Analysis of [PSI⁺] and [psi⁻] CFUs in the [PSI⁺] strain 780-1D cultured in the presence or absence of α-factor. (a) Total CFUs (○ and ●) and [PSI⁺] CFUs (□ and ■) were counted after dilution and plating on ¼YEPD; [PSI⁺] CFUs were those counted after plating on SC minus adenine. Filled symbols, growth in the absence of α-factor; open symbols, cultured in the presence of 50 μM α-factor. (b) Analysis of the total (◆), [PSI⁺] (○), and [psi⁻] (▵) CFUs from the culture growing in α-factor. Also plotted is the percentage [PSI⁺] cells in the culture (dashed line). The lines drawn are exponential trend lines for [PSI⁺] and [psi⁻] CFUs and a moving average for total CFUs.
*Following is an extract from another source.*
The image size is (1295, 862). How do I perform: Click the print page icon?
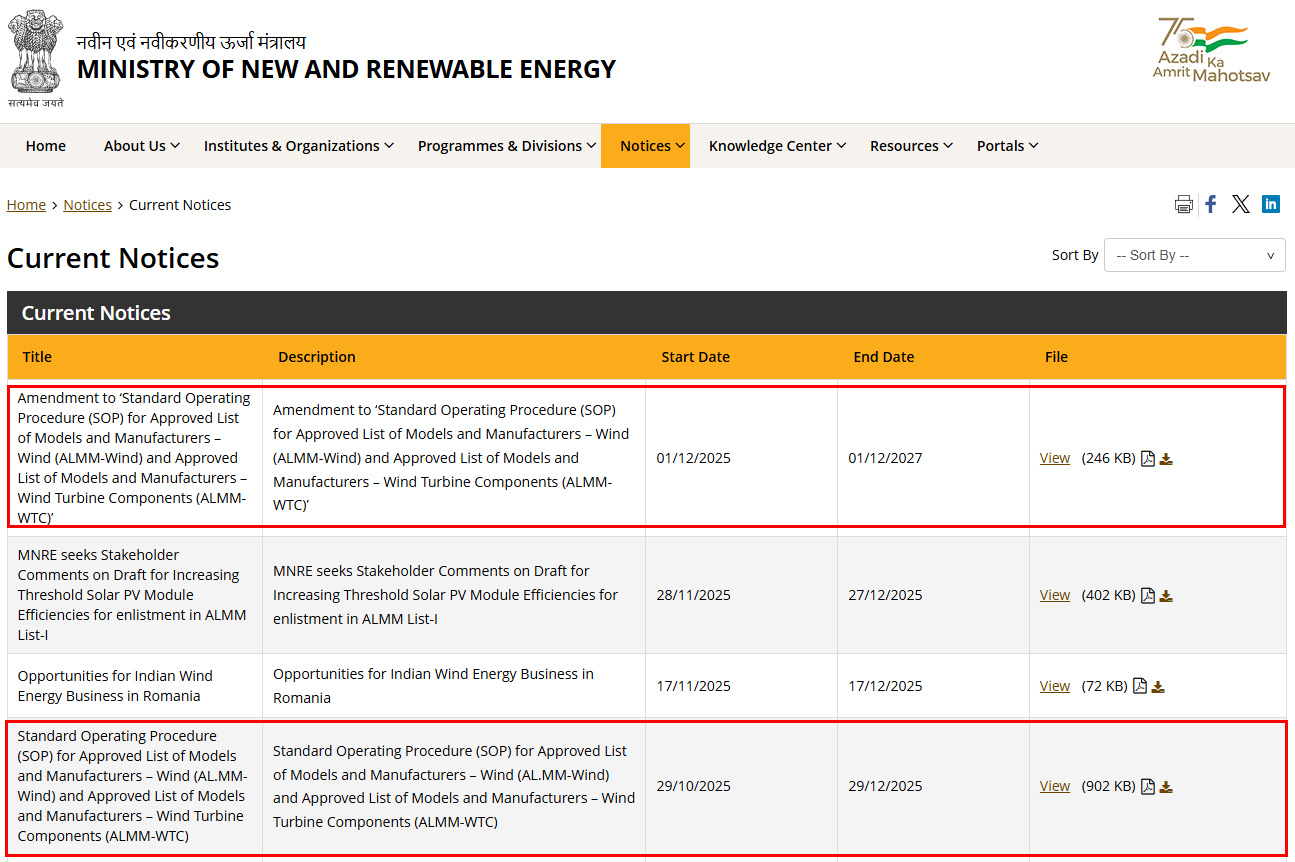click(1183, 204)
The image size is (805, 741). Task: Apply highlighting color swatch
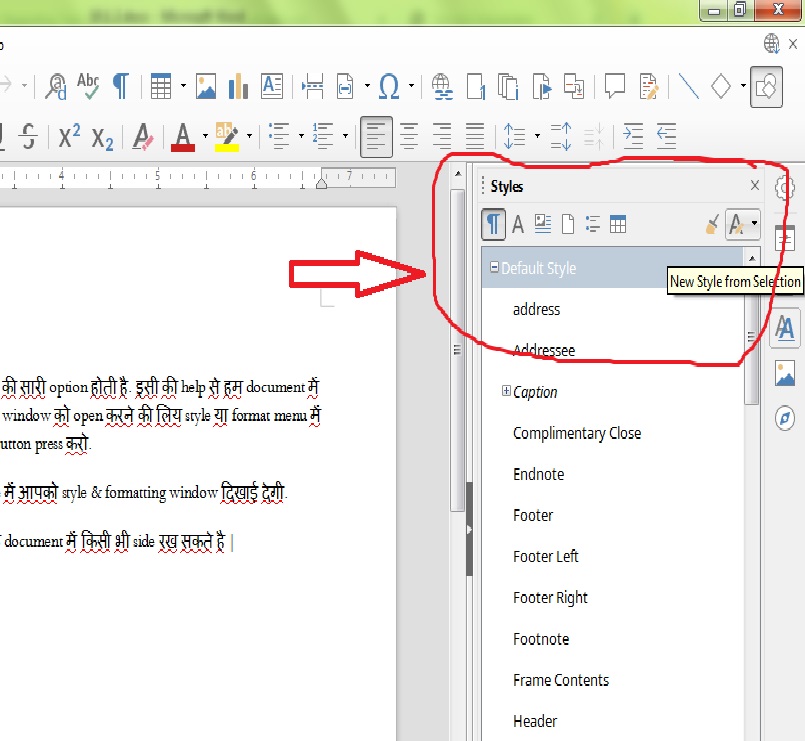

CFU values are all normalized to 100 at t₀. (c) A reconstruction of CFU numbers, estimated assuming release from α-factor arrest at 6 h and a lag of 9 h before the first appearance of [psi⁻] colonies among those plated on ¼YEPD. The values for the [PSI⁺] CFUs (○) were calculated by using a rate of inviability of 7% per h taken from the data in Fig. 2. The [psi⁻] CFU values (▵) were estimated from the growth curve of [psi⁻] CFUs in Fig. 2b (t_D = 1.7 h = 60% increase per h). Also shown are the numbers of [psi⁻] colonies (●), which would have been observed assuming that they derived instead from cured [PSI⁺] cells, expressed as a percentage of the total, requiring the assumption that the observed decline in numbers of [PSI⁺] cells is because of such curing. The earliest point on this curve was given an arbitrary value of 1. The curing curve (%[PSI⁺], x) was calculated from the estimated [PSI⁺] and [psi⁻] CFUs.

Fig. 4.

Consequences of removing or adding α-factor to a culture of the [PSI⁺] strain 780-1D growing in the presence of Gdn·HCl. (a and c) Here, 50 μM α-factor was added to a culture of 780-1D 10 h after the addition of 5 mM Gdn·HCl. (b and d) In a second experiment, both α-factor and 5 mM Gdn·HCl were added at t = 0, and then the cells were transferred to fresh medium lacking α-factor but still containing 5 mM Gdn·HCl after 10 h. In both experiments samples were taken and diluted and plated on ¼YEPD to count the [PSI⁺] (white and white/red sectored) and [psi⁻] (wholly red) colonies. Counts from cells with 50 μM α-factor (+α-F, ○) and without α-factor (−α-F, X) are shown. The proportion of [PSI⁺] CFUs is plotted in a and b, and the log of the total number of CFUs is shown in c and d. The time at which α-factor was added or removed is shown by an arrow in a and b. In a, the first appearance of [psi⁻] cells is indicated by a light arrow.

Fig. 5.

Elimination of [PSI⁺] by Gdn·HCl depends on growth and cell division. (a) The [PSI⁺] strain BSC783/4a was grown to log phase in SC plus 5 mM Gdn·HCl medium and after 4 h (○), 12 h (□), and 27.5 h (◇), an aliquot of the culture was removed, washed, and resuspended in SC lacking leucine (SC-leu), and incubation continued. In addition, an aliquot of the culture that was transferred to SC-leu at 4 h was supplemented with leucine (30 μg·ml⁻¹) after 12 h and allowed to continue to grow (■). Colony counts were taken at various time points, and these data were plotted against time in hours. (b) Percentage of the resulting colonies that were [PSI⁺].